Optical and ultrastructural features of melanosomes. (A) Representative picture of wild-type mouse melanocytes in culture as observed by bright-field optical microscopy. In this condition, melanosomes represent the only visible dark objects, thanks to the melanin pigment, and show an even distribution and size throughout the cell. (B) Bright-field picture of Oa1-KO mouse melanocytes, showing reduction in melanosome number, presence of macromelanosomes and displacement of the organelles towards the cell periphery. A′ and B′ represent a 3x magnification of delimited areas in A and B, respectively. Asterisks indicate the position of the cell nuclei. Scale bars 10 μm (1 μm for 3x magnifications). (C, D) Conventional electron microscopy of wild-type mouse melanocytes, showing melanosomes at various maturation stages, as indicated.
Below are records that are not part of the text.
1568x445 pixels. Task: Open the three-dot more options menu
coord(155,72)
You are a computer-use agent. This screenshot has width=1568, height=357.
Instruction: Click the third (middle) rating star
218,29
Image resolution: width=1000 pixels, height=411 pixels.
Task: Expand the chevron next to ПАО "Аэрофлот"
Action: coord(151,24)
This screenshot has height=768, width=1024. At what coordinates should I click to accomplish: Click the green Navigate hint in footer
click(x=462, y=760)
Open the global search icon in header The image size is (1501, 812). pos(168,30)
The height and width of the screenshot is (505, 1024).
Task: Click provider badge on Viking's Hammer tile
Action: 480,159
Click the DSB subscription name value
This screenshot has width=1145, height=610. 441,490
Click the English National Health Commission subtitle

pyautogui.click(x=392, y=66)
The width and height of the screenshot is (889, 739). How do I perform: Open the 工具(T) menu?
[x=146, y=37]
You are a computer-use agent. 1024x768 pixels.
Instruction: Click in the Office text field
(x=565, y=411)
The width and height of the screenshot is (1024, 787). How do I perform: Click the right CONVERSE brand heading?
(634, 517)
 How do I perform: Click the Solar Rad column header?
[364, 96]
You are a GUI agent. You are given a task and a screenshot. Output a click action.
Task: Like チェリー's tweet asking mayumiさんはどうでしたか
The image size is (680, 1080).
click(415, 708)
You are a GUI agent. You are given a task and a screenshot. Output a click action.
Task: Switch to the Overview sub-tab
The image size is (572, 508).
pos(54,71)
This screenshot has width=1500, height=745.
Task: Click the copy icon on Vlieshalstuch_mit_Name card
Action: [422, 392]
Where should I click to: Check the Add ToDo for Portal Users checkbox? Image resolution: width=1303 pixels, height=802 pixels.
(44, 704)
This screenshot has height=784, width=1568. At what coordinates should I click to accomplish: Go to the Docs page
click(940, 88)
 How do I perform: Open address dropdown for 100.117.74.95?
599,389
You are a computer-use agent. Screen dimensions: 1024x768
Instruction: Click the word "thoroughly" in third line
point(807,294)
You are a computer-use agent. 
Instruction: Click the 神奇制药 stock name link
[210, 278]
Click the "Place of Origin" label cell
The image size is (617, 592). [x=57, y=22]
Stages II and III are characterized by longitudinal striatures, without or with progressive melanin deposition (black), respectively, while stage IV melanosomes show no recognizable internal structures and a completely electron dense melanized lumen. Scale bar, 1 μm.

Figure 2

Schematical overview of the signaling pathway mediated by MC1R. MC1R resides at the plasma membrane of melanocytes and is activated by melanocortins, in particular α-MSH, and inactivated by Agouti protein. To be fully effective, Agouti also needs Attractin, which helps Agouti binding to the receptor, and Mahogunin, which acts at the cytosolic side of the plasma membrane, most likely by competing with Gs for receptor binding. In addition, MC1R has a neutral agonist, β-Defensin, which interferes with both agonist and antagonist binding, thereby highlighting the high degree of constitutive activity of the receptor. The canonical pathway activated by MC1R leads to cAMP increase via Gs and adenylyl cyclase, and proceeds with CREB phosphorylation by PKA and transcription of downstream targets, in particular MITF. Increased MITF activity is further reinforced and regulated by cAMP-independent ERK activation, probably resulting from cross-talk between MC1R and the cKIT receptor. MITF binds to promoters and stimulates transcription of genes coding for melanosomal proteins implicated in the eumelanogenesis pathway, thus inducing a switch from pheomelanin to eumelain synthesis and increasing melanosome number, size and transport. MC1R signaling also reduces the generation of reactive oxygen species and enhances DNA repair mechanisms by still poorly understood mechanisms (not shown). PM, plasma membrane.

Figure 3

Schematical overview of the signaling pathway mediated by OA1. Endogenous OA1 resides on the membrane of late endosomes/lysosomes and melanosomes, where it could function as a “sensor” of melanosome maturation and be activated by molecules belonging to the melanin biosynthetic pathway, possibly L-DOPA. It appears coupled to Gi proteins, through which it regulates proper biogenesis of melanosomes and restrains their transport toward the cell periphery by still unknown effectors. While a role in melanosome biogenesis and transport is supported by numerous lines of evidence, it is unclear whether the lysosomal localization of endogenous OA1 in melanocytes has a functional or downregulation role. In addition, a minor fraction of endogenous OA1 might travel to the cell surface of RPE cells, where it could become activated by L-DOPA and in turn trigger a Gq-mediated signaling pathway eventually leading to the secretion of neurotrophic factors. In contrast, exogenous OA1 overexpressed in non-melanocytic cells can be substantially missorted to the plasma membrane, downregulated by arrestins and coupled to Gq proteins, leading to phospholipase C activation and inositol phosphate or intracellular calcium increase (not shown). PM, plasma membrane; EE, early endosomes; LE, late endosomes; MVB, multivesicular bodies.